[Given data]
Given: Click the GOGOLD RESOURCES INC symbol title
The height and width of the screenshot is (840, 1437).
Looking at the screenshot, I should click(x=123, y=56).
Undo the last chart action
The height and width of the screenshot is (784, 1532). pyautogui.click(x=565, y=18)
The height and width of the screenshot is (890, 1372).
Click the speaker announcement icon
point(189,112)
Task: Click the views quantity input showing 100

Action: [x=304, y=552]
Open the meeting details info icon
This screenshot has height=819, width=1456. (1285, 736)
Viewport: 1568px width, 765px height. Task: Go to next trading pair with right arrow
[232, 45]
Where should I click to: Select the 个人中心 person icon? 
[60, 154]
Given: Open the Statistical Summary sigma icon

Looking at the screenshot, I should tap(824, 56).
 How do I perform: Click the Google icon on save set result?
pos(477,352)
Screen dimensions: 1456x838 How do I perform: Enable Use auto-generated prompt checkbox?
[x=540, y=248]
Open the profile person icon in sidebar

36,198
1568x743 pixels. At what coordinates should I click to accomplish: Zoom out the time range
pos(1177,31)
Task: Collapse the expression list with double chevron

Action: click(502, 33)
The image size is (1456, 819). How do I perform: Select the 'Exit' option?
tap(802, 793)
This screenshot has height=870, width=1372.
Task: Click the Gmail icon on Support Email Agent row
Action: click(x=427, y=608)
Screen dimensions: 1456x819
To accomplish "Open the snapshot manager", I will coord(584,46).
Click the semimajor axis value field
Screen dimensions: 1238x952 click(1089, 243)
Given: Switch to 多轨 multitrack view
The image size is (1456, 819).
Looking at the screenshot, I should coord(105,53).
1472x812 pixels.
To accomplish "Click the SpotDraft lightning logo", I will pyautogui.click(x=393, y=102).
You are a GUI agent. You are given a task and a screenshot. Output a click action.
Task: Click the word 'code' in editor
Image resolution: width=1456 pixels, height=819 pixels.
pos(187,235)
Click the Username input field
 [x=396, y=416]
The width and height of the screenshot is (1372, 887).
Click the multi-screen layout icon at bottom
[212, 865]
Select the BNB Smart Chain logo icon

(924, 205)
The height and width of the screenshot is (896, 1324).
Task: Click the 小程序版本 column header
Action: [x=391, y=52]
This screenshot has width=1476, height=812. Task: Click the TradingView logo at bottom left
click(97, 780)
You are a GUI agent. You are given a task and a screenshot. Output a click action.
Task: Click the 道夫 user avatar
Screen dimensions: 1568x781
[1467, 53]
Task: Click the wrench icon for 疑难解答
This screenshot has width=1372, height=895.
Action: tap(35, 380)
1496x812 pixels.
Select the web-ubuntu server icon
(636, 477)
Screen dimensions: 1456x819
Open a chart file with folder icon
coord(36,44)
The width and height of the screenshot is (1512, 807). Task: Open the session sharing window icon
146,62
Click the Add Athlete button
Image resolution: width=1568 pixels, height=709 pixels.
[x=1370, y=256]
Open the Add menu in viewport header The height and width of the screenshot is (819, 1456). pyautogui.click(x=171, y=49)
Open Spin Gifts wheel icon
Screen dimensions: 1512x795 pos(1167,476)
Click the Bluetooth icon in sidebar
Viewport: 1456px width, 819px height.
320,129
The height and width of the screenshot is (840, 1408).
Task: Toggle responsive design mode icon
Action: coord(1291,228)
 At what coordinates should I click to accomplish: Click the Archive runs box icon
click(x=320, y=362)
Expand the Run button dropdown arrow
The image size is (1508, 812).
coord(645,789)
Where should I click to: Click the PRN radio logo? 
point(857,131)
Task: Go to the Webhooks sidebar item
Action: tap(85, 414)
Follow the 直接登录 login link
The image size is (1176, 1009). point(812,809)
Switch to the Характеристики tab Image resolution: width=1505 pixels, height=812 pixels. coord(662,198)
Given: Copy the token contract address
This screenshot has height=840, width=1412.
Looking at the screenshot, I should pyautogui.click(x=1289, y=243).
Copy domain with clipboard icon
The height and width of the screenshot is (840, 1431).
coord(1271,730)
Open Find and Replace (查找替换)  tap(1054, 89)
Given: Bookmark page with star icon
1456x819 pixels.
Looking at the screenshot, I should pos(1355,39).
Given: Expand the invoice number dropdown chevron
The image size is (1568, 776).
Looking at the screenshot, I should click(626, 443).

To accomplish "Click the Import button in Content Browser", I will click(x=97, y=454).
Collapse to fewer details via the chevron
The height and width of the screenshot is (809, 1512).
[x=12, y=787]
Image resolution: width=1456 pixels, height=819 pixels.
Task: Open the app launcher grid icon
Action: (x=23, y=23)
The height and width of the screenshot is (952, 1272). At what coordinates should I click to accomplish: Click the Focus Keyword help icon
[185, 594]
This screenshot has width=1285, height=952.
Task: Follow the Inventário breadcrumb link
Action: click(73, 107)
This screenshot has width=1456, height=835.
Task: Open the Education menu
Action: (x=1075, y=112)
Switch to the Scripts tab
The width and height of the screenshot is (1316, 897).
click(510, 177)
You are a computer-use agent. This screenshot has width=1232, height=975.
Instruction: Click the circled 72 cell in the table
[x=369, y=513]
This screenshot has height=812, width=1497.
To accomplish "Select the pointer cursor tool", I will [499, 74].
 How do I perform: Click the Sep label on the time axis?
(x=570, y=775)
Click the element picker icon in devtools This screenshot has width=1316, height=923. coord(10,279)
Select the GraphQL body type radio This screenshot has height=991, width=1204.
[/Given data]
Directions for this task: Go through the records and print each one exactly.

Response area:
Given: Click the GOGOLD RESOURCES INC symbol title
The height and width of the screenshot is (840, 1437).
Looking at the screenshot, I should click(x=123, y=56).
Undo the last chart action
The height and width of the screenshot is (784, 1532). pyautogui.click(x=565, y=18)
The height and width of the screenshot is (890, 1372).
Click the speaker announcement icon
point(189,112)
Task: Click the views quantity input showing 100

Action: [x=304, y=552]
Open the meeting details info icon
This screenshot has height=819, width=1456. (1285, 736)
Viewport: 1568px width, 765px height. Task: Go to next trading pair with right arrow
[232, 45]
Where should I click to: Select the 个人中心 person icon? 
[60, 154]
Given: Open the Statistical Summary sigma icon

Looking at the screenshot, I should tap(824, 56).
 How do I perform: Click the Google icon on save set result?
pos(477,352)
Screen dimensions: 1456x838 How do I perform: Enable Use auto-generated prompt checkbox?
[x=540, y=248]
Open the profile person icon in sidebar

36,198
1568x743 pixels. At what coordinates should I click to accomplish: Zoom out the time range
pos(1177,31)
Task: Collapse the expression list with double chevron

Action: click(502, 33)
The image size is (1456, 819). How do I perform: Select the 'Exit' option?
tap(802, 793)
This screenshot has height=870, width=1372.
Task: Click the Gmail icon on Support Email Agent row
Action: click(x=427, y=608)
Screen dimensions: 1456x819
To accomplish "Open the snapshot manager", I will coord(584,46).
Click the semimajor axis value field
Screen dimensions: 1238x952 click(1089, 243)
Given: Switch to 多轨 multitrack view
The image size is (1456, 819).
Looking at the screenshot, I should coord(105,53).
1472x812 pixels.
To accomplish "Click the SpotDraft lightning logo", I will pyautogui.click(x=393, y=102).
You are a GUI agent. You are given a task and a screenshot. Output a click action.
Task: Click the word 'code' in editor
Image resolution: width=1456 pixels, height=819 pixels.
pos(187,235)
Click the Username input field
 [x=396, y=416]
The width and height of the screenshot is (1372, 887).
Click the multi-screen layout icon at bottom
[212, 865]
Select the BNB Smart Chain logo icon

(924, 205)
The height and width of the screenshot is (896, 1324).
Task: Click the 小程序版本 column header
Action: [x=391, y=52]
This screenshot has width=1476, height=812. Task: Click the TradingView logo at bottom left
click(97, 780)
You are a GUI agent. You are given a task and a screenshot. Output a click action.
Task: Click the 道夫 user avatar
Screen dimensions: 1568x781
[1467, 53]
Task: Click the wrench icon for 疑难解答
This screenshot has width=1372, height=895.
Action: tap(35, 380)
1496x812 pixels.
Select the web-ubuntu server icon
(636, 477)
Screen dimensions: 1456x819
Open a chart file with folder icon
coord(36,44)
The width and height of the screenshot is (1512, 807). Task: Open the session sharing window icon
146,62
Click the Add Athlete button
Image resolution: width=1568 pixels, height=709 pixels.
[x=1370, y=256]
Open the Add menu in viewport header The height and width of the screenshot is (819, 1456). pyautogui.click(x=171, y=49)
Open Spin Gifts wheel icon
Screen dimensions: 1512x795 pos(1167,476)
Click the Bluetooth icon in sidebar
Viewport: 1456px width, 819px height.
320,129
The height and width of the screenshot is (840, 1408).
Task: Toggle responsive design mode icon
Action: coord(1291,228)
 At what coordinates should I click to accomplish: Click the Archive runs box icon
click(x=320, y=362)
Expand the Run button dropdown arrow
The image size is (1508, 812).
coord(645,789)
Where should I click to: Click the PRN radio logo? 
point(857,131)
Task: Go to the Webhooks sidebar item
Action: tap(85, 414)
Follow the 直接登录 login link
The image size is (1176, 1009). point(812,809)
Switch to the Характеристики tab Image resolution: width=1505 pixels, height=812 pixels. coord(662,198)
Given: Copy the token contract address
This screenshot has height=840, width=1412.
Looking at the screenshot, I should pyautogui.click(x=1289, y=243).
Copy domain with clipboard icon
The height and width of the screenshot is (840, 1431).
coord(1271,730)
Open Find and Replace (查找替换)  tap(1054, 89)
Given: Bookmark page with star icon
1456x819 pixels.
Looking at the screenshot, I should pos(1355,39).
Given: Expand the invoice number dropdown chevron
The image size is (1568, 776).
Looking at the screenshot, I should click(626, 443).

To accomplish "Click the Import button in Content Browser", I will click(x=97, y=454).
Collapse to fewer details via the chevron
The height and width of the screenshot is (809, 1512).
[x=12, y=787]
Image resolution: width=1456 pixels, height=819 pixels.
Task: Open the app launcher grid icon
Action: (x=23, y=23)
The height and width of the screenshot is (952, 1272). At what coordinates should I click to accomplish: Click the Focus Keyword help icon
[185, 594]
This screenshot has width=1285, height=952.
Task: Follow the Inventário breadcrumb link
Action: click(73, 107)
This screenshot has width=1456, height=835.
Task: Open the Education menu
Action: (x=1075, y=112)
Switch to the Scripts tab
The width and height of the screenshot is (1316, 897).
click(510, 177)
You are a computer-use agent. This screenshot has width=1232, height=975.
Instruction: Click the circled 72 cell in the table
[x=369, y=513]
This screenshot has height=812, width=1497.
To accomplish "Select the pointer cursor tool", I will [499, 74].
 How do I perform: Click the Sep label on the time axis?
(x=570, y=775)
Click the element picker icon in devtools This screenshot has width=1316, height=923. coord(10,279)
Select the GraphQL body type radio This screenshot has height=991, width=1204.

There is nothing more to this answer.